GOAL OF THE EXERCISE: Show the lines below that contain the string "accomplish".

%%

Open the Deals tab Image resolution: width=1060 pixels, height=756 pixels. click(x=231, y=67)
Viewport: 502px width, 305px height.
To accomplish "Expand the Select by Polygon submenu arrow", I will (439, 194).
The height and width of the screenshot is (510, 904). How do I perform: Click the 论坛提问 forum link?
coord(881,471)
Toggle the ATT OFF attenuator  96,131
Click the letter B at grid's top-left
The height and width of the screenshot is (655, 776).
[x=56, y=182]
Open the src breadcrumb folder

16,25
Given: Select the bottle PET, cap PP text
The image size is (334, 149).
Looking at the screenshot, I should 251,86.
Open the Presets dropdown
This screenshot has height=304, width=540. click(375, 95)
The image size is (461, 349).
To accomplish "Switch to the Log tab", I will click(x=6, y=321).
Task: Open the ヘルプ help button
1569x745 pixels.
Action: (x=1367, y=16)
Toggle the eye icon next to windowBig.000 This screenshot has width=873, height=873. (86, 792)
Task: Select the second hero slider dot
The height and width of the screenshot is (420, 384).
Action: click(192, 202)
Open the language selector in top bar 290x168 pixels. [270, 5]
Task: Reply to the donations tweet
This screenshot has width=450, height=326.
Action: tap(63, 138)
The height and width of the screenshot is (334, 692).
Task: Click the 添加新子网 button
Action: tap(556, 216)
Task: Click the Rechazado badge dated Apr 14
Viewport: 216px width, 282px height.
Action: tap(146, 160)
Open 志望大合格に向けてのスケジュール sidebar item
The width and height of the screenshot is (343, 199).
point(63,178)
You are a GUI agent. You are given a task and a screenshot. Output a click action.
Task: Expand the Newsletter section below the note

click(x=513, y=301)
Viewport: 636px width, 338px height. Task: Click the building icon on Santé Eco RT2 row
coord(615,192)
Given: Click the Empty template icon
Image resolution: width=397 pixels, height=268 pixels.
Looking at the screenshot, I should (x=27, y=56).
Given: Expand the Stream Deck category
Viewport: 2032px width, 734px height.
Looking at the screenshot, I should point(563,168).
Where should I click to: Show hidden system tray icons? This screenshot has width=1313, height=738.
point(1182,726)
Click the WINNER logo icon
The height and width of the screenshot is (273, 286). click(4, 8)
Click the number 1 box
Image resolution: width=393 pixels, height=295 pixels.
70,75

%%

TASK ANSWER:
To accomplish "Expand the Select by Polygon submenu arrow", I will (439, 194).
To accomplish "Switch to the Log tab", I will click(x=6, y=321).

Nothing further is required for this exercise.